Le nationalisme québécois a tout à gagner d’adopter pour de bon une facette environnementaliste. Rappelons que les victoires contre le gaz de schiste contre Énergie Est et contre les forages à Anticosti ont impliqué la participation passionnée d’un électorat régional traditionnellement nationaliste, additionnée à celle d’une population plus métropolitaine. Le discours environnemental, rassemblant des individus de divers horizons politiques, géographiques et démographiques, peut aider à retrouver une cohésion au sein du mouvement nationaliste et a des chances d’unir, pourvu qu’il évite de tomber dans une rhétorique moralisatrice ou apocalyptique et, surtout, qu’il n’éclipse pas les causes identitaires et culturelles qui définissent la nation du Québec.

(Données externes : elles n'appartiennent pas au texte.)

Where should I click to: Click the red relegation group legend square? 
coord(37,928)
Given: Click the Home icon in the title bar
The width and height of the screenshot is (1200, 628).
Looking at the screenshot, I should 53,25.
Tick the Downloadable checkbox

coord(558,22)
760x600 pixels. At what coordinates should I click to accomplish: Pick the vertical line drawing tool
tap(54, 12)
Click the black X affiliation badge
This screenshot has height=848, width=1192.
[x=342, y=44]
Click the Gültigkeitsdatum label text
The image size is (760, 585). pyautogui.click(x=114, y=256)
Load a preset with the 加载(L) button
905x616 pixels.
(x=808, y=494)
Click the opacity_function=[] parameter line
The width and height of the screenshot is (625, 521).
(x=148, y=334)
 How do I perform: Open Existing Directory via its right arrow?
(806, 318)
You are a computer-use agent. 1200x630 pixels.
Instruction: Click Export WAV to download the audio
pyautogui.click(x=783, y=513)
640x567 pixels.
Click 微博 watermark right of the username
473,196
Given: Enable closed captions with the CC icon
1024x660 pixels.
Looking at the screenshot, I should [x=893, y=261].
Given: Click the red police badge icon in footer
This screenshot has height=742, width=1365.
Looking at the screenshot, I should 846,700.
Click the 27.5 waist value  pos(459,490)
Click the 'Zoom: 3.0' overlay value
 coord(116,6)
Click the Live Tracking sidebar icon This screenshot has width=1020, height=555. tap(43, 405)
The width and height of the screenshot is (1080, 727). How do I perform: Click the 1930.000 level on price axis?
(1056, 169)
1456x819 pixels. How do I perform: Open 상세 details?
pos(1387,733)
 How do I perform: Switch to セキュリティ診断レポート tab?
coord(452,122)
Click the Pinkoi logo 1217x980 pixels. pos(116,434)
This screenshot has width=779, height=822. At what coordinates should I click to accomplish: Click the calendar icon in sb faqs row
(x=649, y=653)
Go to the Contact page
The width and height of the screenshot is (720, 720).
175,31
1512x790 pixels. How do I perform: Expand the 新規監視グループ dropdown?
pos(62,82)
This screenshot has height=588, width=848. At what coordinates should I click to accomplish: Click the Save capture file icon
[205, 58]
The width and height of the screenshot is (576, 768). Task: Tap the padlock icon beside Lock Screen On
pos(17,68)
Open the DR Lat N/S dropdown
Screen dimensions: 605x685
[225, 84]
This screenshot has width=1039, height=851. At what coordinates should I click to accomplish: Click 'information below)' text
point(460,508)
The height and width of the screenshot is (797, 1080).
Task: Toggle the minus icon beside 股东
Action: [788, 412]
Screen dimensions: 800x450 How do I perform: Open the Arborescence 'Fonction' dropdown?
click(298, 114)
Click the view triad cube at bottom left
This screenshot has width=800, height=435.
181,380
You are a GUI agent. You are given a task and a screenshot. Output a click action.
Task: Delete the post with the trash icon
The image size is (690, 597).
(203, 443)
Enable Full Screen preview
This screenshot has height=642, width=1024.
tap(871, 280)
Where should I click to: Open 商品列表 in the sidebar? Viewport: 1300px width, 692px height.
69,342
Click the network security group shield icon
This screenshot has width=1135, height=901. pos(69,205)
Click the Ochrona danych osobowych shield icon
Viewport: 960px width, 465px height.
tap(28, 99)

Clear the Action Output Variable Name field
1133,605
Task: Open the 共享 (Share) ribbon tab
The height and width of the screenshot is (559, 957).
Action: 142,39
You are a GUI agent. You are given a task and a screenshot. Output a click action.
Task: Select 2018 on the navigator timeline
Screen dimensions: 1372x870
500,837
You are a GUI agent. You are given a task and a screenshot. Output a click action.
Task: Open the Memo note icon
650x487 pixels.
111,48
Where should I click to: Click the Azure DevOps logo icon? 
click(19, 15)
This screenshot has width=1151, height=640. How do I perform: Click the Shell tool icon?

Le climat est l’enjeu de ce siècle, celui qui va rassembler les populations. Il faut en prendre acte sans toutefois se mettre à croire que les enjeux de l’immédiat sont les seuls valables. Au contraire, les nationalistes ont la chance de rappeler l’importance du territoire dans le cadre de la patrie qu’ils défendent et à laquelle le peuple s’identifie. Il faut donc allier la préservation de la biodiversité à la préservation de notre culture nationale ! Chose certaine, avec des projets polluants comme le troisième lien de Québec, le complexe Royalmount de Montréal, l’exploitation du pétrole sur la Matapédia, en Gaspésie, et GNL-Québec, l’engagement pour l’environnement ne manquera pas de combats, partout dans la province. C’est l’occasion de se rassembler et de protéger notre maison.